# 課題 1
コンクリート桁の防水強化工法を説明した提示文によると、図4の工法では積層防水強化シート1に加えて何が用いられていますか。
# 課題 2
提示文のうち、「図4において、16は第二アラ」から「ることが可能な構造体である。」までの部分をそのまま書き写してください。

# 提示文
:::::
図4において、16は第二アラミド繊維シートであり、本発明に係る積層防水強化シート1に加えて、第二アラミド繊維シート16が用いられている点が、先に
図3に示した例とは異なっている。
【0048】
積層防水強化シート1に加えて、その下層に第二アラミド繊維シート16を配設するには、先に
図9において説明したのと同様に、コンクリート桁5上にプライマー層13を存在させ、その上に貼付用樹脂層14aを存在させた後、第二アラミド繊維シート16を敷設し、さらにその上に貼付用樹脂層14bを存在させれば良い。
【0049】
このように、
図4に示すコンクリート桁防水強化工法は、
図3に示したコンクリート桁防水強化工法に比べると工程数が多いものではあるが、構築されるコンクリート桁防水強化構造体は、防水機能とPC鋼材の飛び出し防止機能とを兼ね備えた積層防水強化シート1に加えて、第二アラミド繊維シート16を備えているので、PC鋼材の飛び出し防止機能が強化されており、例えば、コンクリート桁中に配設されているPC鋼材が比較的長く、破断したときの飛び出し速度が速いことが予想されるコンクリート桁に対しても十分に適用、対応することが可能な構造体である。
:::::
# 提供データ
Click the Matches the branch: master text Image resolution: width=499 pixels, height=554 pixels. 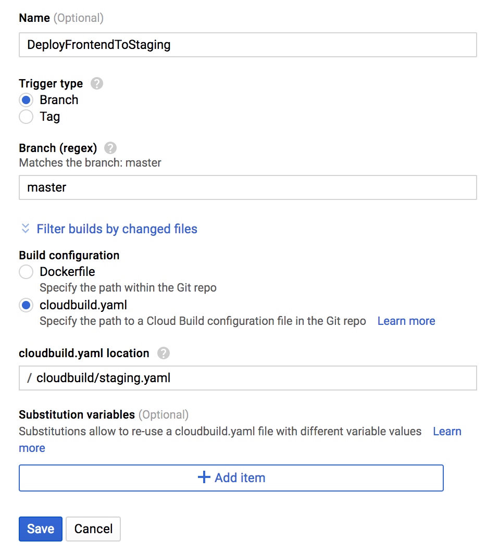[90, 162]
:::::
# 正解 1
第二アラミド繊維シート16が用いられています。

# 正解 2
図4において、16は第二アラミド繊維シートであり、本発明に係る積層防水強化シート1に加えて、第二アラミド繊維シート16が用いられている点が、先に
図3に示した例とは異なっている。
【0048】
積層防水強化シート1に加えて、その下層に第二アラミド繊維シート16を配設するには、先に
図9において説明したのと同様に、コンクリート桁5上にプライマー層13を存在させ、その上に貼付用樹脂層14aを存在させた後、第二アラミド繊維シート16を敷設し、さらにその上に貼付用樹脂層14bを存在させれば良い。
【0049】
このように、
図4に示すコンクリート桁防水強化工法は、
図3に示したコンクリート桁防水強化工法に比べると工程数が多いものではあるが、構築されるコンクリート桁防水強化構造体は、防水機能とPC鋼材の飛び出し防止機能とを兼ね備えた積層防水強化シート1に加えて、第二アラミド繊維シート16を備えているので、PC鋼材の飛び出し防止機能が強化されており、例えば、コンクリート桁中に配設されているPC鋼材が比較的長く、破断したときの飛び出し速度が速いことが予想されるコンクリート桁に対しても十分に適用、対応することが可能な構造体である。